A total of 59 commissioners (judges) signed the king’s death warrant with the sentence being carried out on January 30 1649, outside the Banqueting House in Whitehall.

It was Colonel Francis Hacker who led the king to the scaffold and oversaw the king’s beheading. It is said that Hacker held the Death Warrant until the House of Lords ordered him to surrender it in 1660.

a photo of a document with signatures and seals all over it

The Death Warrant of Charles I. Parliamentary Archives. CC by SA

When King Charles II was invited to resume the monarchy in 1660 after the collapse of the Commonwealth, one of the conditions specified was that he signed an act of indemnity to pardon those who had supported parliament and the republic.

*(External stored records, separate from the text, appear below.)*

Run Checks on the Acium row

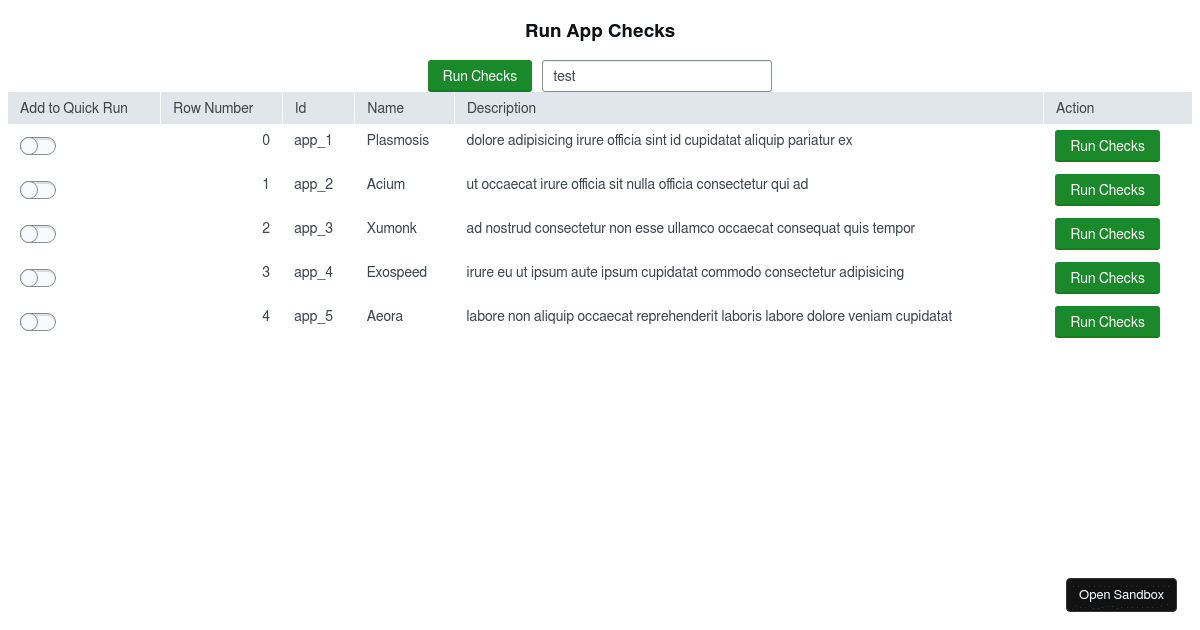point(1107,190)
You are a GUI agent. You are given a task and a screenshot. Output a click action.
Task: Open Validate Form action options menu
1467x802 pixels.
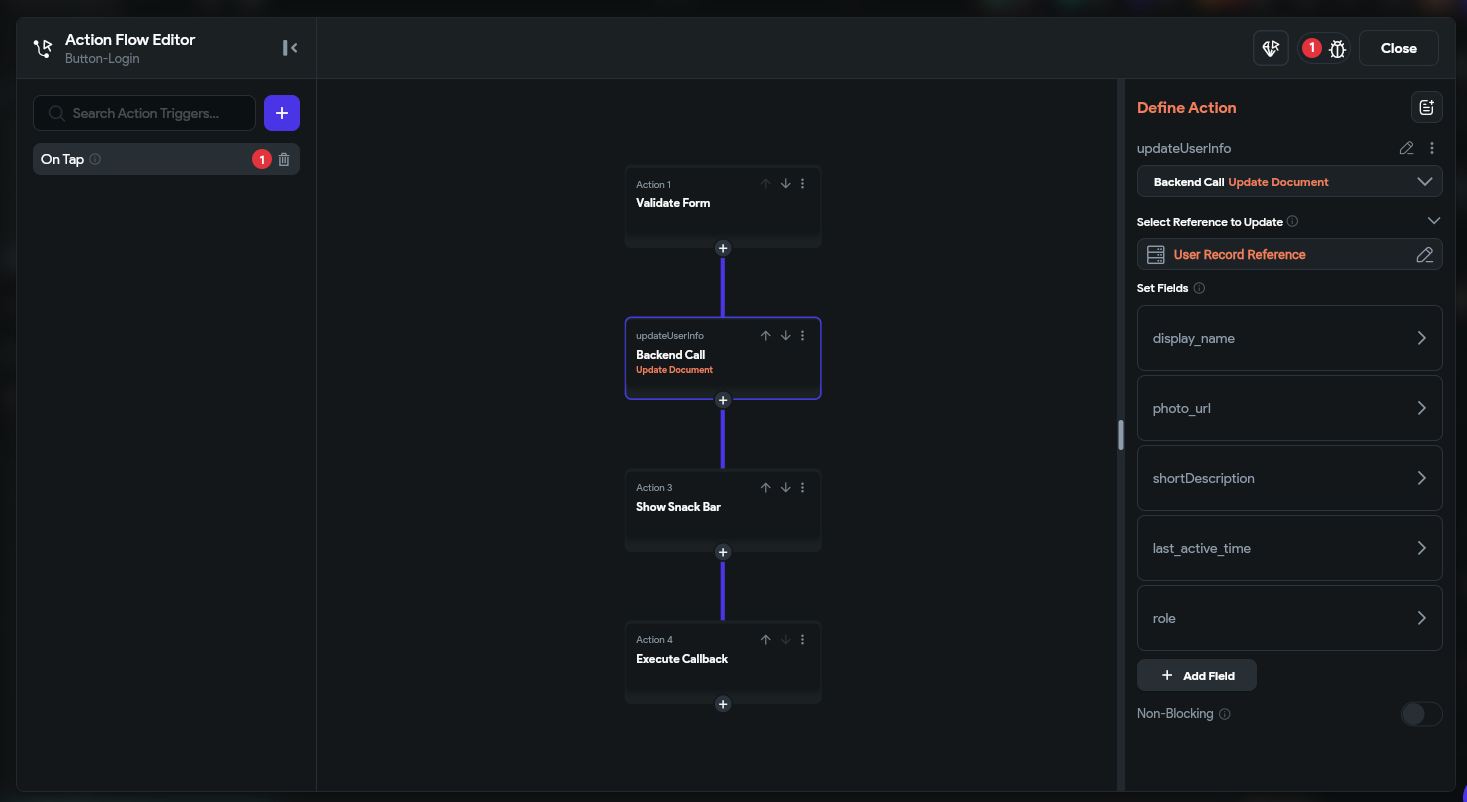(x=802, y=184)
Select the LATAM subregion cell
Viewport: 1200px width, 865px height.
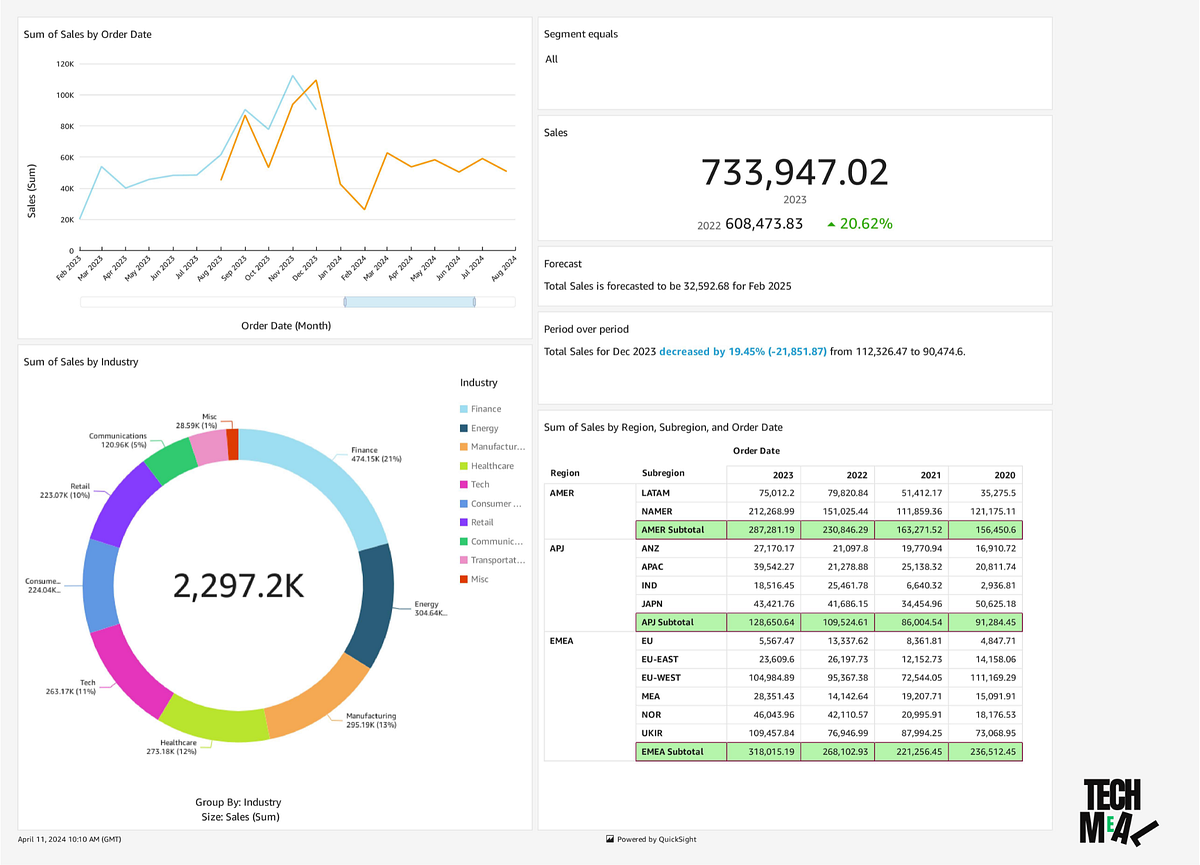point(655,492)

In 1660 Parliament passed the Indemnity and Oblivion Act, which granted amnesty to many Parliamentarians of the Civil War and the Interregnum,

However 104 people were excluded from the indemnity – of these 49 individuals and the two executioners faced the capital charge.

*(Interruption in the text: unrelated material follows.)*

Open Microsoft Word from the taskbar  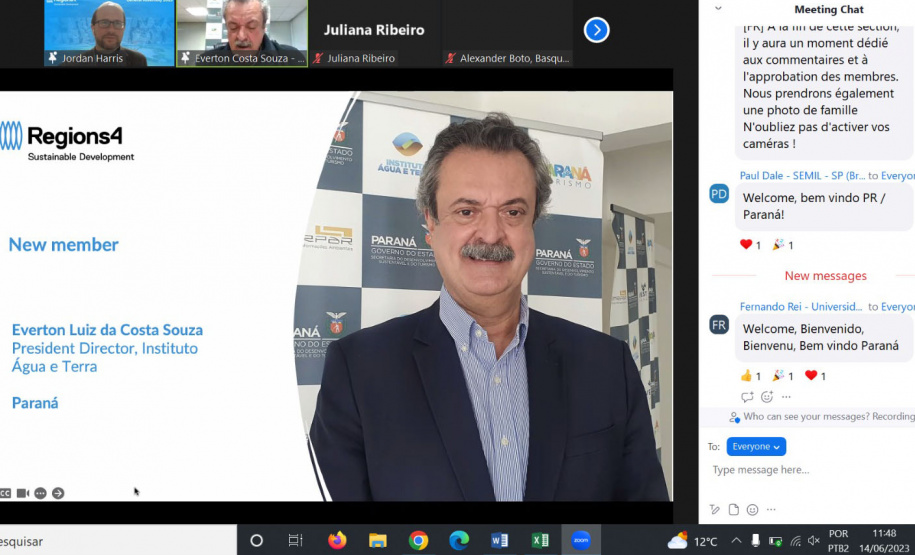click(x=499, y=541)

Historians disagree on the extent to which the new king was bent on revenge for those who had directly colluded to execute his father in 1649, but Parliament pursued the matter with tenacity and a special court was set up in October 1660 to try those regicides and their close associates who had not escaped abroad or died.

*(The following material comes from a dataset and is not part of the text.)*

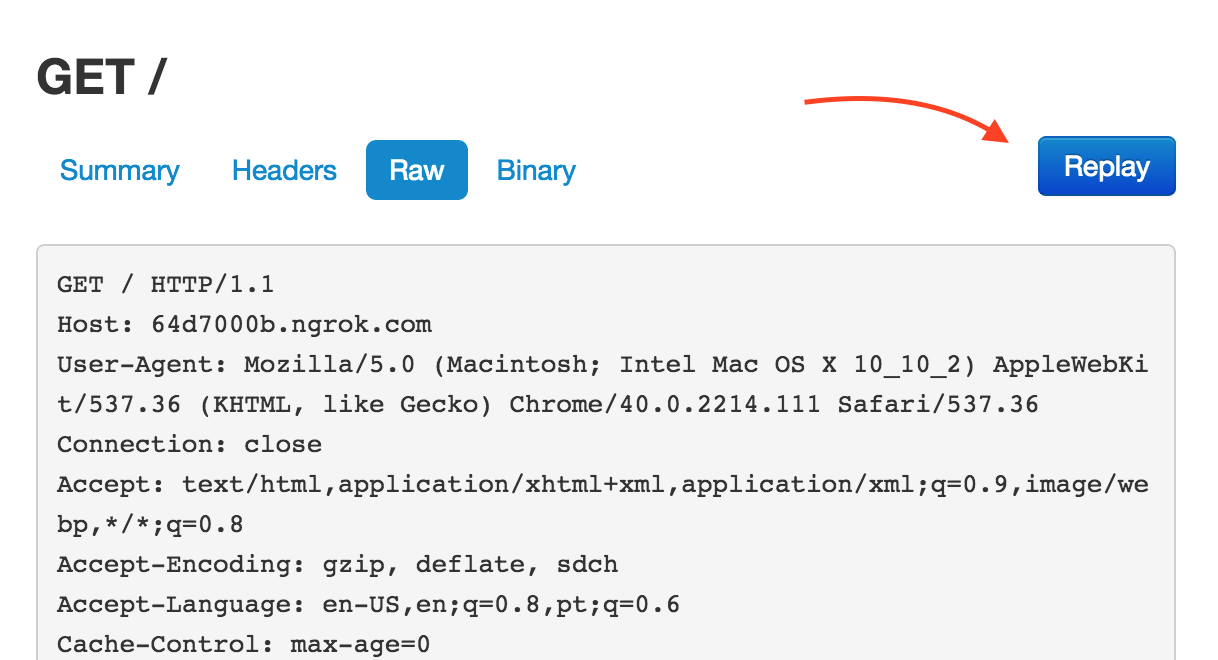1218x660 pixels.
Task: Click the "Cache-Control: max-age=0" line
Action: coord(243,645)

The book published the same year reports on the “justice” meted out to 29 fearful captives over a two week period for the reader’s “satisfaction, information and posterity.”

The trial of Colonel Francis Hacker, whose buff coat is displayed at the National Civil War Centre, was held on October 15 1660.

Hacker was a Parliamentarian Commander who as well as being present on the scaffold and supervising the execution, signed the order to the executioner. At his trial he offered little defence, except to say he “was a soldier, and under command.”

He was condemned to hang even though his role was effectively limited to guarding Charles I and accompanying him to the scaffold.

a photo of a long sleeved collarless tan leather coat with string fastening to the front

Colonel Hacker’s buff coat. © National Civil War Centre

a page of text written in ye olde English

The section detailing the bloody demise of Major General Harrison. © National Civil War Centre

But Hacker got off lightly; his fellow commonwealth military figure, Thomas Harrison, who was a signatory to the Death Warrant, was one of several who died a more gruesome death, which the book describes with grim relish:

“Being half dead, he was cut down by the common executioner, his privy members cut off before his eyes, his Bowels burned, his Head severed from his body, and his Body divided into Quarters.”

Harrison’s head was then set on a pole at Westminster Hall and his body parts hung on the City Gates.

A total of 11 men were executed in the same manner, with a further four being either hanged or beheaded. Others escaped with life imprisonment, fines and the seizure of their properties and titles whilst a few more died while awaiting execution. Others were pardoned whilst a lucky few escaped abroad, where they were pursued by agents of the king.

There were even a series of posthumous executions; Oliver Cromwell, John Bradshaw, (the judge who was presided over the trial of Charles I), and Henry Ireton (Cromwell’s son-in-law and Parliamentarian general) were all exhumed and their bodies hanged and beheaded.

The trio of rotting heads were also placed on spikes outside Westminster Hall, where the trial of Charles I had taken place.